若くして倦怠に悩みながら田舎町に住むアドルフは、
愛されたい、女を征服したいとの動機から、
貴族の情婦エレノールに恋心をいだく。
しかし望みを果たしてみると、耐えがたい重荷を感じて
彼女と手を切ろうとあせる……。
 
情熱の解放を求めながらも、ひとたび愛を得ると冷却し、
それの負担に悩む男のエゴイズムを分析し追究した、
近代フランス心理小説史上の最高傑作の一つである。
                               <ウラスジ>
 
ええと。
いきなり無駄話ですみません。
 
私が海外小説を読んでいく目安にしたものは、読書案内的なものと、
文庫本の巻末についている目録でした。
とりわけ、海外モノを読み始めた頃は、岩波文庫より新潮文庫の
ラインナップが充実していて、必ずその目録に目を通したものです。
 
その中で、私が勝手に、
”いちにんいっさつ (一人一冊)” 
と名付けた作家や本がありました。
 
この『アドルフ』の巻末目録から抜き出すと、
「孤児マリー」  オードゥー
「昼顔」  ケッセル
「アドルフ」  コンスタン
「醜女の日記」  プリニエ
「マノン・レスコー」  プレヴォ―
「クレーヴの奥方」  ラファイエット夫人
あたりです。
 
この作家たちにも、他の作品があるかもしれません。
しかし、邦訳されていないか、少なくとも文庫化はされていません
でした。
まさに ”文庫一冊勝負” になっていた作家です。
「アドルフ」とコンスタンは典型的なその一例でした。
 
で、そういった作家たちとは、”一期一会” になってしまいます。
二冊目三冊目を読んでいくうちに、作家像が自然と補充されてゆくと
言う事がありません。
 
今回、何十年ぶりに、「アドルフ」を手に取ってみて、
”改めて” ではなく、”初めて” 
気付いたという事柄に少々驚いています。

_挑戦課題 A_
本文から、「その中で、私が勝手に、」で始まり「この作家たちにも、他の作品があるかもしれません。」まで続く部分を、一字も変えずに抜き出してください。
_挑戦課題 B_
本文について、次の問いにそれぞれ答えてください。
(i) アドルフが住んでいるのはどこか。
(ii) 筆者が海外モノを読み始めた頃、岩波文庫よりラインナップが充実していたのはどの文庫か。
(iii) 巻末目録で「昼顔」の作家として挙げられているのは誰か。
本文に書かれている情報だけを用いること。

_提供資料_
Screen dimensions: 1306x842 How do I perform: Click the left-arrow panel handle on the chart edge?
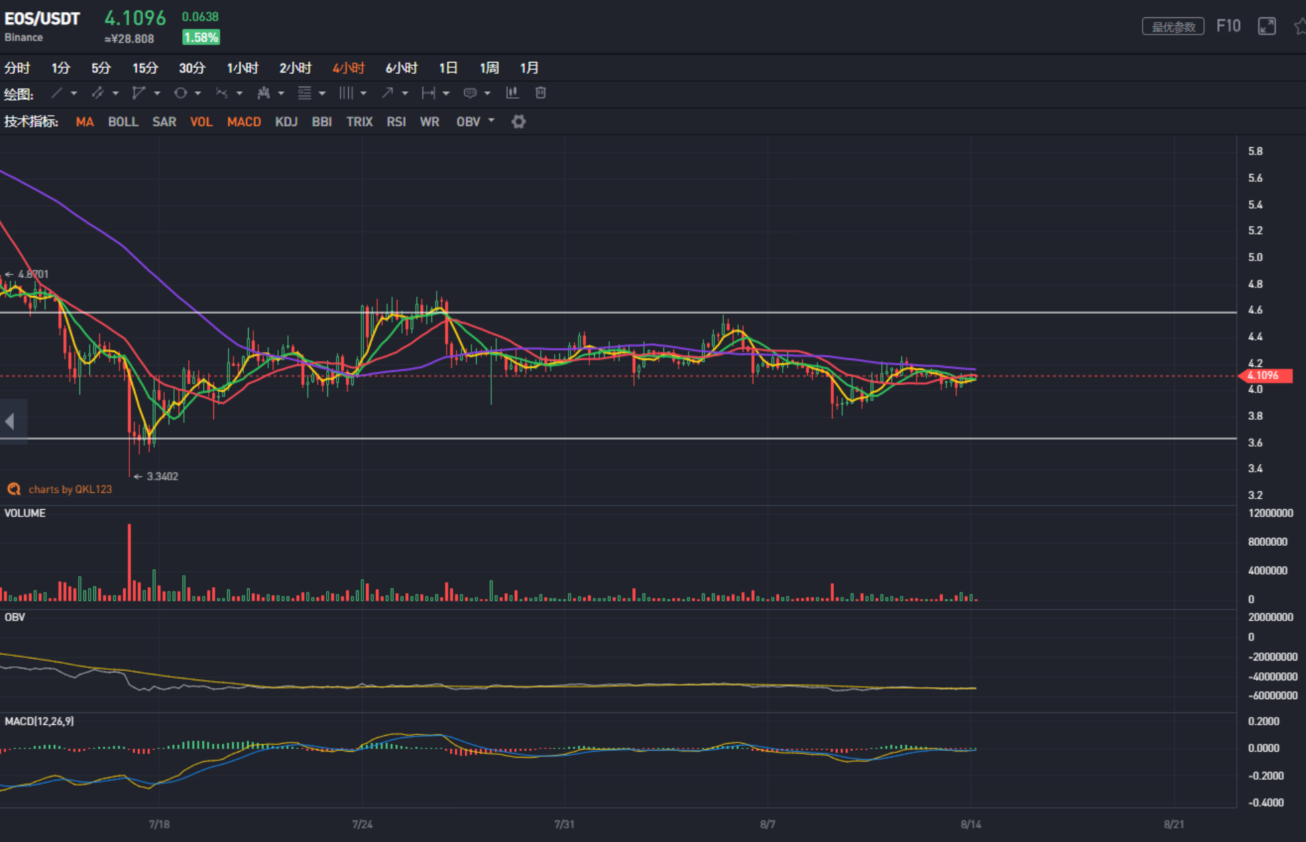[x=11, y=422]
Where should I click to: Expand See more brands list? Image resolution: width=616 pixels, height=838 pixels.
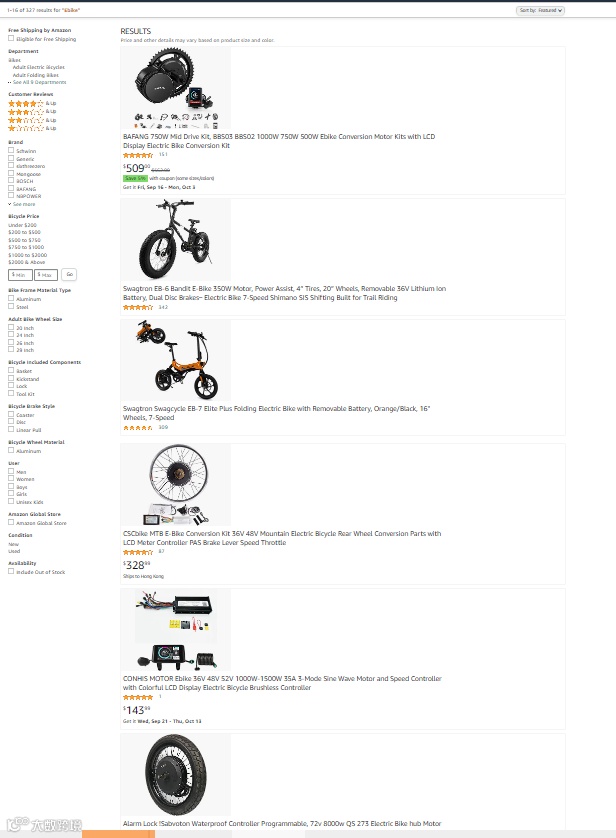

_課題の解答 A_
その中で、私が勝手に、
”いちにんいっさつ (一人一冊)” 
と名付けた作家や本がありました。
 
この『アドルフ』の巻末目録から抜き出すと、
「孤児マリー」  オードゥー
「昼顔」  ケッセル
「アドルフ」  コンスタン
「醜女の日記」  プリニエ
「マノン・レスコー」  プレヴォ―
「クレーヴの奥方」  ラファイエット夫人
あたりです。
 
この作家たちにも、他の作品があるかもしれません。

_課題の解答 B_
(i) 田舎町
(ii) 新潮文庫
(iii) ケッセル